Collected data entries:
------------------------------
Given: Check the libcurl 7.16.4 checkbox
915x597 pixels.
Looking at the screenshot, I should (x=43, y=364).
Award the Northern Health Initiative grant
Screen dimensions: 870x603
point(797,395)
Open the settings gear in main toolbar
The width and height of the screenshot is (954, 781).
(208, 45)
------------------------------
Written request:
Render the lines above as a JSON list of strings, with one string for each line and blank lines omitted.

Exercise output:
[
  "Given: Check the libcurl 7.16.4 checkbox",
  "915x597 pixels.",
  "Looking at the screenshot, I should (x=43, y=364).",
  "Award the Northern Health Initiative grant",
  "Screen dimensions: 870x603",
  "point(797,395)",
  "Open the settings gear in main toolbar",
  "The width and height of the screenshot is (954, 781).",
  "(208, 45)"
]